**SHORT PROBLEM A**.
From the forum thread on the twin paradox below, copy out the passage that begins at the words "It seems to" and stops after the words "(energy? invariant mass?).".

**TEXT EXTRACT**.

··········

You also didn't take note of the fact that even in a gravitational field, it isn't the gee force of static observers (to put it in Newtonian terms) that produces different accumulation of time, it is change in potential. You could have two observers each experiencing exactly 1 g in, say, the +x direction. The a clock on the one further in the -x direction would be seen to be running slower than the other, and both observers would agree on this. The greater the distance between them, the greater the clock rate difference would be. [Note, if they both had exactly one g acceleration, each would also find the distance between them growing over time. See the Bell Spaceship paradox in our FAQ for more information.]

Basically, you need a better understanding of the equivalence principle, and also correct your misunderstanding that acceleration per se has anything to do with time dilation (in gravity or rockets).

12. Dec 4, 2014

### Fantasist

Thanks for your replies. There appears to have been a bit of a misunderstanding though: I was not trying to involve GR here, but merely the effect of the gravitational field on the usual twin paradox in SR. As has been frequently stated in other threads here before, the clock difference after the return is due to the fact that the traveling twin is not all the time in an inertial frame (i.e. an accelerometer would measure a proper acceleration different from zero), whereas the stay-at-home twin is in an inertial frame. However, if the stay-at-home twin is actually on the earth's surface, he is in reality not in an inertial frame either (as an accelerometer would confirm). So my question was, if both twins subject to the same proper acceleration over the whole period of time in this sense, would there then still be a clock difference on return (ignoring the GR effect), or would it be equivalent to the case of both twins actually traveling in a symmetrical manner (where no clock difference would be predicted)?

13. Dec 4, 2014

### PAllen

It seems to me you are contradicting yourself. If you ask about the principle of equivalence you are asking about GR, not SR, period. In SR, there is no principle of equivalence, and to the (limited) extent you can treat gravity as an ordinary force in SR, it is ambiguous what the 'charge' should be (energy? invariant mass?).

··········

**SHORT PROBLEM B**.
Extract every one of the rows that follow word for word, omitting the pictures.

··········

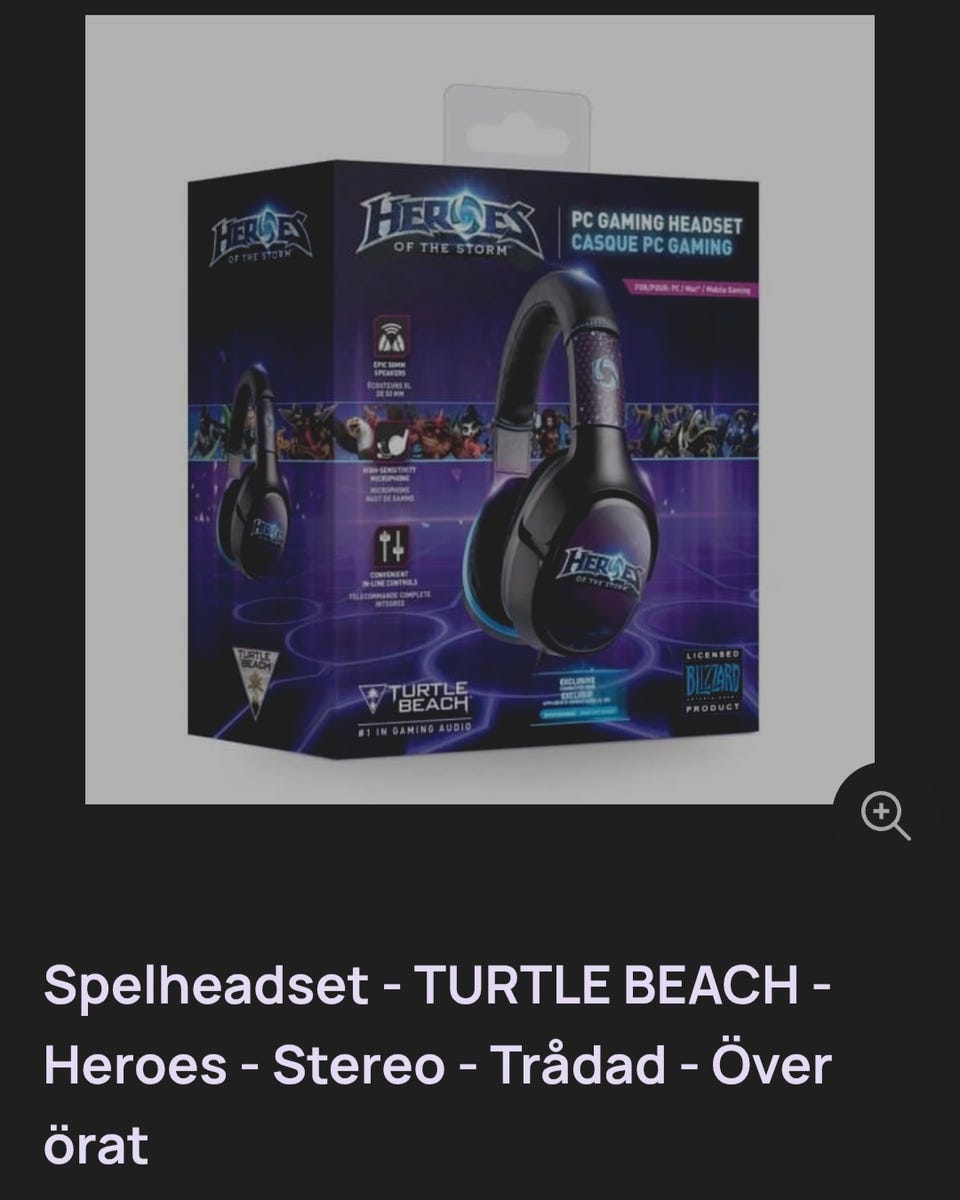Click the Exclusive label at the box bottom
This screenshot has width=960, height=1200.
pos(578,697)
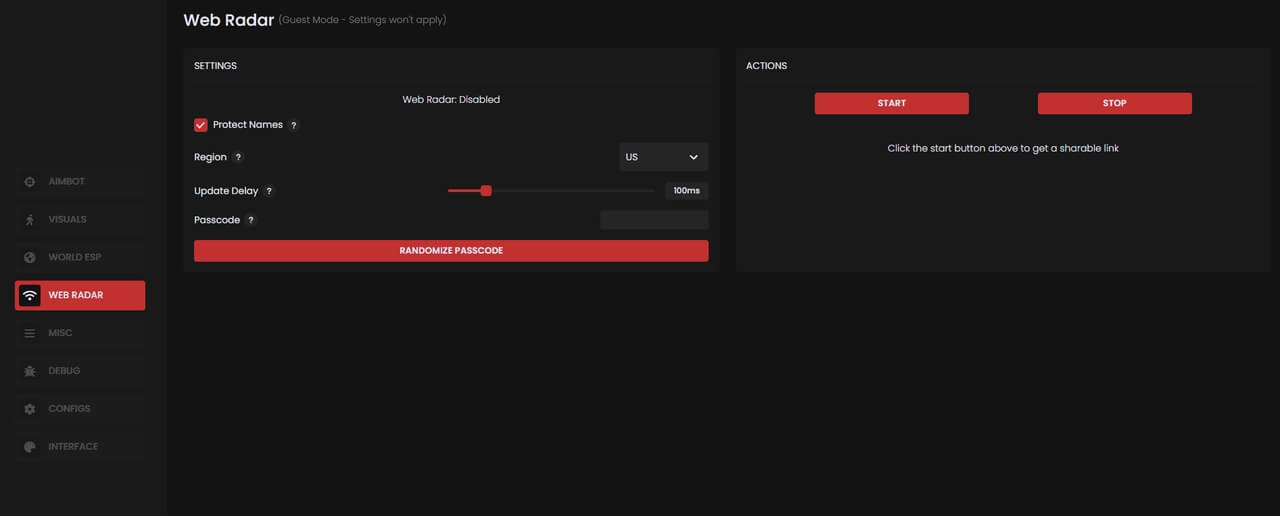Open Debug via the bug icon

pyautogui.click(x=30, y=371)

··········

**REPLY A**.
It seems to me you are contradicting yourself. If you ask about the principle of equivalence you are asking about GR, not SR, period. In SR, there is no principle of equivalence, and to the (limited) extent you can treat gravity as an ordinary force in SR, it is ambiguous what the 'charge' should be (energy? invariant mass?).

**REPLY B**.
Click the Exclusive label at the box bottom
This screenshot has width=960, height=1200.
pos(578,697)
Open Debug via the bug icon

pyautogui.click(x=30, y=371)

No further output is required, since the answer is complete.